- EXERCISE AIM -
Where a line of the records holds the string "text", copy that line.

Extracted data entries
+ + + +
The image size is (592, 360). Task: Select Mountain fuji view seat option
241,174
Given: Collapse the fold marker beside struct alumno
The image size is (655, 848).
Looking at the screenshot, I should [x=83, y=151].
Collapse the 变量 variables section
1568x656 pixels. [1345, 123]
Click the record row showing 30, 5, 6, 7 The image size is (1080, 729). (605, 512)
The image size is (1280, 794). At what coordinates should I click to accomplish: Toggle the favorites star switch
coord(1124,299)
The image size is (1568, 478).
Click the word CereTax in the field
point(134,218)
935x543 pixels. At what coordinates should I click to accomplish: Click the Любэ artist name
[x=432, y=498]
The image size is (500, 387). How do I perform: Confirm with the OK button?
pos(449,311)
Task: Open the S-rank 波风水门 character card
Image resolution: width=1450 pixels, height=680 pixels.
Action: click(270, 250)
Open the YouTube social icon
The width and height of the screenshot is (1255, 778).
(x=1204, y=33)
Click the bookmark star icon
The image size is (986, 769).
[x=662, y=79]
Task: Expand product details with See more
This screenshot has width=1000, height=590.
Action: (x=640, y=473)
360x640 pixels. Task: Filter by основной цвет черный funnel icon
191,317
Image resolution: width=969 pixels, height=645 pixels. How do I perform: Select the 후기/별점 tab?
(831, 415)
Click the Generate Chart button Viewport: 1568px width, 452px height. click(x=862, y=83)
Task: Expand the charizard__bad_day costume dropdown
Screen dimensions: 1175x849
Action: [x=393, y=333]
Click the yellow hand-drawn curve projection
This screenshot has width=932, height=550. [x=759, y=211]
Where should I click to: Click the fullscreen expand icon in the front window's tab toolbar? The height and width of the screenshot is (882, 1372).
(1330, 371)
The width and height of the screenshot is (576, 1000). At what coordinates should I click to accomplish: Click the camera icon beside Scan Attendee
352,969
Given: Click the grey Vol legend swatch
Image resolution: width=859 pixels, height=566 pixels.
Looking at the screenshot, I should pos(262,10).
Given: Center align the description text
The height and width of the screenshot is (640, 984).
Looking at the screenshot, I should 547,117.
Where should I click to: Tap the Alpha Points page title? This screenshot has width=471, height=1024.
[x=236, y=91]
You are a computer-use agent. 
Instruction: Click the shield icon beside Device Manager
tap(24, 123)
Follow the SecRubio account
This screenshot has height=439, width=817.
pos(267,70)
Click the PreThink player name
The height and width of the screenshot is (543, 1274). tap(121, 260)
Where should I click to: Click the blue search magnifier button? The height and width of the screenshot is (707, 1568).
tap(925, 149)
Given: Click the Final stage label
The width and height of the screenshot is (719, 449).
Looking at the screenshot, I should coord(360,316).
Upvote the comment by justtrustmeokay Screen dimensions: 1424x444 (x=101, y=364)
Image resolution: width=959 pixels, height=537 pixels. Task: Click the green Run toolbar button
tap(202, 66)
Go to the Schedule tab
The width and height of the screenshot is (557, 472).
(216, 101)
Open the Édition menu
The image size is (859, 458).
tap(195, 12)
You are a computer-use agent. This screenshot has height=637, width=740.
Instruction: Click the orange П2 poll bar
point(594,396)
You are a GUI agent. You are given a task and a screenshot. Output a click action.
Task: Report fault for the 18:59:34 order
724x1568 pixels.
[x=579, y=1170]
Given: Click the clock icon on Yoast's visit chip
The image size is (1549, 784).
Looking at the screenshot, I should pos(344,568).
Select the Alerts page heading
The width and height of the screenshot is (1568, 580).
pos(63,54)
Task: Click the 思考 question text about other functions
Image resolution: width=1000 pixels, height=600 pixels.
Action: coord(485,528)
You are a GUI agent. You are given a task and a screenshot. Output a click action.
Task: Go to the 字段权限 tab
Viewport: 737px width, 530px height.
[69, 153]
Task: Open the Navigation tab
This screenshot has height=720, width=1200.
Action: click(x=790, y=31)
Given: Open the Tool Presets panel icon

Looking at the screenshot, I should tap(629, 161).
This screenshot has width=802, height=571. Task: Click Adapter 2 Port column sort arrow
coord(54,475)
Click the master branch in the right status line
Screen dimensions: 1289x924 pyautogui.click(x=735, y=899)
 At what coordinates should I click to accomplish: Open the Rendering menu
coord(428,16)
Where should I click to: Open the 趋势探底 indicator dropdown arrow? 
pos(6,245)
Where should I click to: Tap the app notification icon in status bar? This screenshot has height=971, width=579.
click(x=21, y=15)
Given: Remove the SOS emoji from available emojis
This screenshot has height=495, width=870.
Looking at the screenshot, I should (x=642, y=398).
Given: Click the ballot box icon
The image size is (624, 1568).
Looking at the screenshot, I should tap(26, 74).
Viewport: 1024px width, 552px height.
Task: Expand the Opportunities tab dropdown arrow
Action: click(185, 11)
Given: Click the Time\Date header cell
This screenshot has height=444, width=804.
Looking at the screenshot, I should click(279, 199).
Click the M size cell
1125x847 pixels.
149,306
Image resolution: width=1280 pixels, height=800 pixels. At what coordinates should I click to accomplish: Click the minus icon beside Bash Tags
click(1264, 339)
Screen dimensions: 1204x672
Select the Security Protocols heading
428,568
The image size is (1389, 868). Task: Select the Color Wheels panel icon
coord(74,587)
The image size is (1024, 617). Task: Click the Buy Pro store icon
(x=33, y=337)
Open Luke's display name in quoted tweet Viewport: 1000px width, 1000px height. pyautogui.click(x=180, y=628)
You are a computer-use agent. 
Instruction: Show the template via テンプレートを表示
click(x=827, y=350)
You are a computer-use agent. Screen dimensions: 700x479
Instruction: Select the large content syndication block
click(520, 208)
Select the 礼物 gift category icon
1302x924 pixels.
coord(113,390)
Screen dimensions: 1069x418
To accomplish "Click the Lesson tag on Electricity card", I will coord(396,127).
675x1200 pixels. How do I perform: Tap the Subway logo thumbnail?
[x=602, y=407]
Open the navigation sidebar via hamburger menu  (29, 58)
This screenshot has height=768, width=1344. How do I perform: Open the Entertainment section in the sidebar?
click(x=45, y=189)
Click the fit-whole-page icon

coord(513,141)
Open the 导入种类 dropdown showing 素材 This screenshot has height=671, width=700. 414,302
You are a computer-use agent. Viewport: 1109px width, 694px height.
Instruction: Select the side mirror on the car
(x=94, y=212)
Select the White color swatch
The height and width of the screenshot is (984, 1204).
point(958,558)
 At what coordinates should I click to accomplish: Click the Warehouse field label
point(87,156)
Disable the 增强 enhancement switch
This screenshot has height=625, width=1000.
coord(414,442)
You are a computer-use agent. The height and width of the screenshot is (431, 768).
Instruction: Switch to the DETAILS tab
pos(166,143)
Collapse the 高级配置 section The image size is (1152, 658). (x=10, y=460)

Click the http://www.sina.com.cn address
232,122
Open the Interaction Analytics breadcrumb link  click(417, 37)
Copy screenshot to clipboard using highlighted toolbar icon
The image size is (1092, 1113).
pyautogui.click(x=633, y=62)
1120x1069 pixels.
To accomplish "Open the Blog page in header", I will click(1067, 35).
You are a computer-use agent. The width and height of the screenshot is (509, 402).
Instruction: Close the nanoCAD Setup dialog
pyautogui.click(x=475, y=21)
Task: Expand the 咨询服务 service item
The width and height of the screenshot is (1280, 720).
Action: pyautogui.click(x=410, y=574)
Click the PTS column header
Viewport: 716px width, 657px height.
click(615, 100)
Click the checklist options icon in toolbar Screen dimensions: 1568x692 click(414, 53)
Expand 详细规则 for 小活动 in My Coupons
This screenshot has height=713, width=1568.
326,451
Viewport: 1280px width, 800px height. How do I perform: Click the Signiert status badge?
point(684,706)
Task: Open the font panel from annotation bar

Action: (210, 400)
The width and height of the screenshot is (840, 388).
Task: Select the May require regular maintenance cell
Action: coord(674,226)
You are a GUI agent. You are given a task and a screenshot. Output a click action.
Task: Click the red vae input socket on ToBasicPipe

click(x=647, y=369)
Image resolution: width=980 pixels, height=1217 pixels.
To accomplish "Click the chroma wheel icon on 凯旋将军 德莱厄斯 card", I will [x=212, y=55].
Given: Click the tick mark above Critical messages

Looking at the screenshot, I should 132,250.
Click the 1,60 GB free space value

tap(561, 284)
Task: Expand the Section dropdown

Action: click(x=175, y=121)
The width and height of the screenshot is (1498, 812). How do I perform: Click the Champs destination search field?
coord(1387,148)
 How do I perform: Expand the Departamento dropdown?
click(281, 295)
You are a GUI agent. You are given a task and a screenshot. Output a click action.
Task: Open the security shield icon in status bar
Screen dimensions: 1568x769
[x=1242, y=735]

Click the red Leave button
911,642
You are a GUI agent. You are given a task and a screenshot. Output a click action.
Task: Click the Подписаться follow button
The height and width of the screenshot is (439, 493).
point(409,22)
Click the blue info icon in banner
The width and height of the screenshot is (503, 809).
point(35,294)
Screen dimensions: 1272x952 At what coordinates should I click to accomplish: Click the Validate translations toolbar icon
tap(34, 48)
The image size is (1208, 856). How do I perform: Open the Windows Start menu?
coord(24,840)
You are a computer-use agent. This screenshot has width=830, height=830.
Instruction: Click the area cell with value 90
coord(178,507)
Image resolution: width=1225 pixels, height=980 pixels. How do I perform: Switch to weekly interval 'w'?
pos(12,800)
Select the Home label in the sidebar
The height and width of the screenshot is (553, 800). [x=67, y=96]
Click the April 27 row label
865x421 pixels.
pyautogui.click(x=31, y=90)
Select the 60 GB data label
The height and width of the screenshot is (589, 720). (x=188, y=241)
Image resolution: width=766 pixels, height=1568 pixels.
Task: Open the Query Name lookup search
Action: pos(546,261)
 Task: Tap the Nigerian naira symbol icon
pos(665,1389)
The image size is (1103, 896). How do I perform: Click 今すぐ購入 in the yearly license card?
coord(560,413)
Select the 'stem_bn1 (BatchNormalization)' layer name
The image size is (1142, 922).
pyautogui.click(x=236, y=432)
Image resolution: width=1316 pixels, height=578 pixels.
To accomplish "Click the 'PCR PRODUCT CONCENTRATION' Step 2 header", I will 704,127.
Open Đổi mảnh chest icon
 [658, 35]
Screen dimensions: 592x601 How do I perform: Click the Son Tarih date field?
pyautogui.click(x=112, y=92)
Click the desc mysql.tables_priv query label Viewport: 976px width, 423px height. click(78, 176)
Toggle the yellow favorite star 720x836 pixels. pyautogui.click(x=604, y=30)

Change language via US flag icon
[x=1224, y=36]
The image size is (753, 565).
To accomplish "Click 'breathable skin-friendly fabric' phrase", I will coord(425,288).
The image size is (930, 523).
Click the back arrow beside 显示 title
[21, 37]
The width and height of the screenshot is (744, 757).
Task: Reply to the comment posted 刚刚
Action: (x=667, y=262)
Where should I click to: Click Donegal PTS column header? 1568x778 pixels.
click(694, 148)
+ + + +
- ANSWER FOR THIS EXERCISE -
Given: Center align the description text
Task: Click the 思考 question text about other functions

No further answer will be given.